To share Hopgood’s emotional adventure in her own words should not be denied lucky readers … so feel free stop reading here. If you want a few more enticing tidbits, read on …
Adopted at just seven months from Taiwan, Hopgood grew up the oldest child in a close-knit family of five, including two younger adopted brothers originally from Korea (one of her brothers becomes a local politician in adulthood!). While she always knew she was adopted, she spent most of her ‘lucky’ life without too much curiosity about her Asian heritage.
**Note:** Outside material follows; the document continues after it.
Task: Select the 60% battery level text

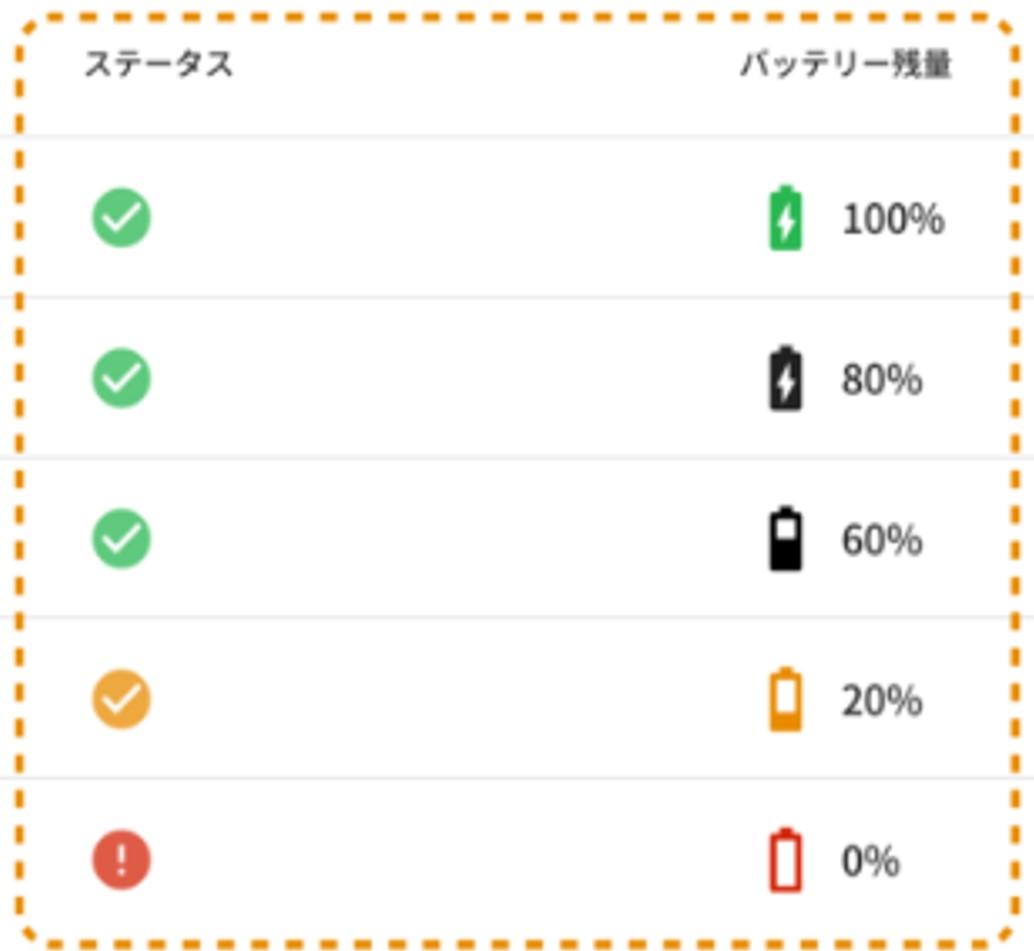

In early 1997, Hopgood was a St. Louis-based reporter, in her early 20s, in the midst of preparing for a party she was hosting in her new apartment. It was the Year of the Ox again, two cycles from her own Ox birth. A phone call from Sister Maureen, the nun who facilitated Hopgood’s adoption, brings shocking news: Sister Maureen reveals not only birthparents who are longing to see her, but six sisters and a brother in Taiwan, and yet another sister in Switzerland who had also been given up for adoption.
The Chinese New Year celebration was fast approaching … and Hopgood’s birthfamily was hoping, longing, begging for a family reunion: “I felt elated and strange, with only a vague sense that much of what I knew about who I was and what I believed about my past and future was about to change.” Understatement indeed.
Go get the book – it just came out in paperback last month to make it more accessible … and portable! Good thing because you’re going to want to take it with you wherever you go to find out what happens next … Lucky you!